Dès lors que la convention de compte courant ne précise ni la durée pendant laquelle la mise à disposition des fonds est accordée, ni les modalités de son remboursement, le compte courant ne saurait constituer un prêt à plus d’un an, les modalités de remboursement accordées lors de la cession des titres ne lui conférant pas cette qualité (Cour de cassation, chambre commerciale du 23/04/2013, n° 12-14283).
La déclaration de créance doit indiquer, à défaut d’un montant précis, « les modalités de calcul des intérêts dont le cours n’est pas arrêté, cette indication valant déclaration pour le montant ultérieurement arrêté » (Article R. 622-23 du Code de commerce) – Cour de cassation, chambre commerciale du 22/03/2017, n° 15-19481).
De même, la mention dans la déclaration de créance, d’intérêts à échoir “pour mémoire”, sans indication de leur taux ni de leur mode de calcul, et sans renvoi aux documents joints à la déclaration, ne vaut pas déclaration régulière (Cour de cassation chambre commerciale du 05/04/2016, n° 14-20169).
La seule mention dans une déclaration de créance, du montant non échu de ladite créance et de l’indication du seul taux des intérêts de retard ne peut, soit en l’absence de toute précision sur les modalités de calcul des intérêts dans la déclaration elle-même, soit par un renvoi express de dans la déclaration à un document joint indiquant ces modalités, peut valoir déclaration des intérêts dont le cours n’était pas arrêté (Cour de cassation, chambre commerciale du 23/11/2022, n° 21-14116)
Les contrats de prêt bancaire contiennent généralement une clause d’indemnité d’exigibilité anticipée, qui a vocation à s’appliquer en cas de déchéance du terme.
Cette créance a la nature d’une créance antérieure.
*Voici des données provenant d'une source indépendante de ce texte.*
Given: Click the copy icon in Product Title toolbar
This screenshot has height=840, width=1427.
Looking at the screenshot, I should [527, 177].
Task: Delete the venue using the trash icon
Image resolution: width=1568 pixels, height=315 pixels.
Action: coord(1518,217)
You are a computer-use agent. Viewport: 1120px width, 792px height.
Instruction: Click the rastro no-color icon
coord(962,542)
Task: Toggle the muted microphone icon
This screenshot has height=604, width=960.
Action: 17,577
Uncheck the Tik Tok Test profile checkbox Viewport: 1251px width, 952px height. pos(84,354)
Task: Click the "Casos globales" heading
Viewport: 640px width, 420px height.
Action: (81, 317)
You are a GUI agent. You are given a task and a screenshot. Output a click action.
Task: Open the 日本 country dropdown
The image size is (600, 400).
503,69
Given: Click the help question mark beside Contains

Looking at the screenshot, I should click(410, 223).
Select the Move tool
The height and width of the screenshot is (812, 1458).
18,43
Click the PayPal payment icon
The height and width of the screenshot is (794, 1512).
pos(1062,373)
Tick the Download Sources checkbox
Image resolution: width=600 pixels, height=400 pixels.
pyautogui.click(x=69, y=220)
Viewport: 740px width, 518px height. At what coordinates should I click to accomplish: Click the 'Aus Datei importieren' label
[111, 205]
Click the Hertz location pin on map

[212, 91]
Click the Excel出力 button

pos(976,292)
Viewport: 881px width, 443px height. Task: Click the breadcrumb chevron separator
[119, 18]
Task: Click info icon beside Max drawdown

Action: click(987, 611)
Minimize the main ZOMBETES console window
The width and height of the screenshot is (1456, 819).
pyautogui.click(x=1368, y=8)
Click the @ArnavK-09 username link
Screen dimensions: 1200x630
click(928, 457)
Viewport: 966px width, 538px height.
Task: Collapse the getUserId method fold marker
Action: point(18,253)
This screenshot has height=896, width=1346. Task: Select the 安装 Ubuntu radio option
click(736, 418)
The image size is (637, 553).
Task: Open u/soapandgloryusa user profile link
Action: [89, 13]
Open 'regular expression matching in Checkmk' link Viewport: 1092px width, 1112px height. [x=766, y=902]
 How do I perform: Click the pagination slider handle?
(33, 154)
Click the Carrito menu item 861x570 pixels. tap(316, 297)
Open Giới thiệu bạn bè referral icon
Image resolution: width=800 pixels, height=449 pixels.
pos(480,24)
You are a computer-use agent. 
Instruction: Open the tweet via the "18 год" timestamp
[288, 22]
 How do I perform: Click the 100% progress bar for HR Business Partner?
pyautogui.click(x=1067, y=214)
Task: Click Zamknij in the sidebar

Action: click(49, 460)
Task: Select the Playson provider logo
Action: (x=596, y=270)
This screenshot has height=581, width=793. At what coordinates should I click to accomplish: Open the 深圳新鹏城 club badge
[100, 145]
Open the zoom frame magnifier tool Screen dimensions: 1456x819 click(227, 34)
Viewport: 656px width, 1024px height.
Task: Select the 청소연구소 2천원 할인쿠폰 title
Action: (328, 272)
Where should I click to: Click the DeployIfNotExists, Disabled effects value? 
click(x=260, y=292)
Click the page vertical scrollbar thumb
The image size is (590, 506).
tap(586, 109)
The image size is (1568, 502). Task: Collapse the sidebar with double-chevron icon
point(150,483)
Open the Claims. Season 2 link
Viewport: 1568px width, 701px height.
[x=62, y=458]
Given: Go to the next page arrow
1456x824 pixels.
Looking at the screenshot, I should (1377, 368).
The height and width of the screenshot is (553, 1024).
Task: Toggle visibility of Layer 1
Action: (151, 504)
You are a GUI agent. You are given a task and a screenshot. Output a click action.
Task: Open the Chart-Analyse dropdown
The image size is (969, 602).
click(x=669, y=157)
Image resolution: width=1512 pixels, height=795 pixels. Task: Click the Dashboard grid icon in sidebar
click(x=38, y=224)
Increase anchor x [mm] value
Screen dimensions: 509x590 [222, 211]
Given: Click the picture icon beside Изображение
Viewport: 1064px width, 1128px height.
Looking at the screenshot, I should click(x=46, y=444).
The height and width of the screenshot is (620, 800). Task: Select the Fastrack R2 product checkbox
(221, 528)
Le fait générateur étant constitué par le prêt, elle doit en conséquence être déclarée au passif (Cour de cassation, chambre commerciale du 27/06/2006, n° 05-12306).
Arrêt récent de la Cour de cassation à méditer.
Cour de cassation, chambre commerciale du 22/02/2017, n° 15-15942
« Mais attendu que, saisie d’une demande de fixation d’une créance correspondant au capital prêté dans son intégralité et à échoir, ce dont il résultait que le prêt n’était pas exigible à la date du jugement d’ouverture de la procédure de sauvegarde de la débitrice et que cette dernière n’était pas défaillante dans l’exécution de ses obligations, la cour d’appel, après avoir relevé que, selon la clause litigieuse, l’indemnité de recouvrement de 5 % était due si la banque se trouvait dans la nécessité de recouvrer sa créance par les voies judiciaires ou autres, et également si la banque était tenue de produire à un ordre de distribution quelconque, notamment en cas de redressement judiciaire de l’emprunteur, en a exactement déduit qu’en l’espèce, une telle clause aggravait les obligations de la débitrice en mettant à sa charge des frais supplémentaires du seul fait de sa mise en sauvegarde ;
Que par ce seul motif, abstraction faite des motifs surabondants critiqués par les deuxième, troisième, quatrième et cinquième branches, la cour d’appel a légalement justifié sa décision ;
Que le moyen n’est pas fondé ».
Si le contrat était résilié au jour du jugement d’ouverture, aucune difficulté ne peut se présenter. L’indemnité de résiliation a nécessairement la nature d’une créance antérieure, puisque son fait générateur, à savoir la résiliation, est fixé avant jugement d’ouverture. Cette indemnité doit faire l’objet d’une déclaration.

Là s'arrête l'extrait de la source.